Don't forget those New York Times articles on Marco Rubio's parking tickets. Four tickets over 17 years in Florida. Yeah, that was a major news story worthy of publication in the supposed "newspaper of record." It's these kinds of petty-ass stories that the left-wing media likes to use to go after GOP politicians. How about the story on Mitt Romney's dog in a cage on top of the car when they were traveling in the 1970s? I remember people doing that and it was no big deal, yet he was denounced as being supposedly cruel to animals. Then they went after him for a single bullying incident in high school. Funny that I don't recall the media ever looking into Bill Clinton's or Al Gore's or Obama's high school past for bullying incidents.
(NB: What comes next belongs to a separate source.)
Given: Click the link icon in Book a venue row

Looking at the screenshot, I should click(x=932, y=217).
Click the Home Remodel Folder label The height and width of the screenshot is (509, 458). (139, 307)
They do this because they want to make them seem mean and unlikable.

Now their target is a hero to the black community (and to many others), a man who did 15,000 surgeries and saved lives, a man who personally donated at least a million dollars of his own money to charity and has his own charitable foundation. A man who talks softly and almost always has a smile on his face. Yes, he stated that he personally believes that the Egyptian pyramids were used to store grain, and there's no evidence to support that. So what? How does that affect policy or anyone else's life?
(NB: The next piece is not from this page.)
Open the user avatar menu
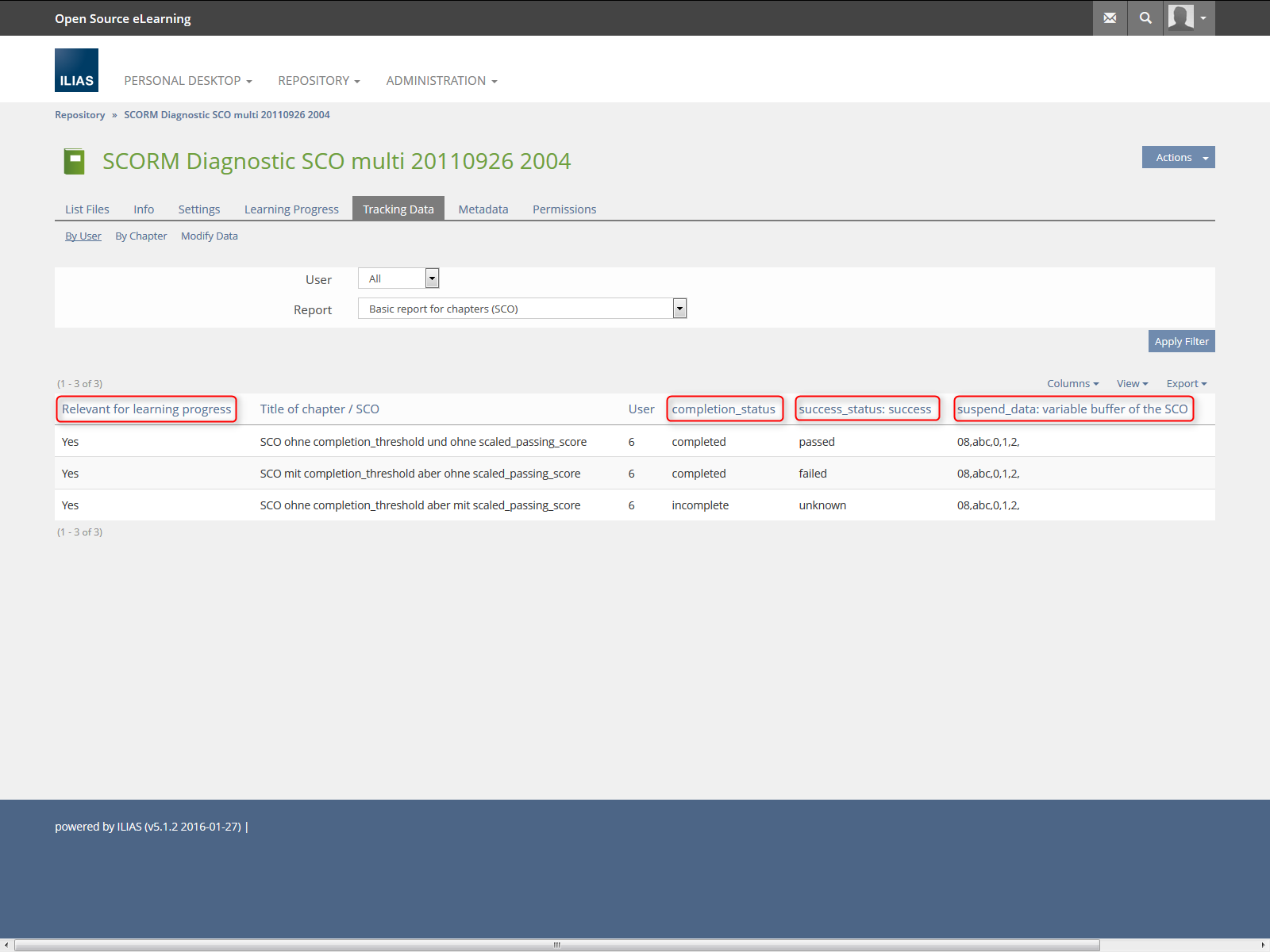The image size is (1270, 952). click(1188, 18)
The point is, the debate should be about policy. Often, however, even when policy is discussed it's a straw man version. Recall that the Democrats a few years ago made a video of Paul Ryan throwing grandma over a cliff. New York Congressman Charles Rangel regularly compared GOP politicians to Nazis and the Klan and I can't recall a single time that Democrat politicians repudiated that kind of speech, but I can recall Ben Carson challenged on calling Obamacare "the worst thing since slavery." I personally disagree with Carson's hyperbole and think that it's extreme and unwarranted, and much of the media agrees. But why doesn't that same media call out Democratic politicians when they engage in hyperbole? That is Carson's point in recent press conferences and interviews. There's a double-standard, and that double-standard should be obvious to anyone with an IQ of more than 10 who watches or reads the news.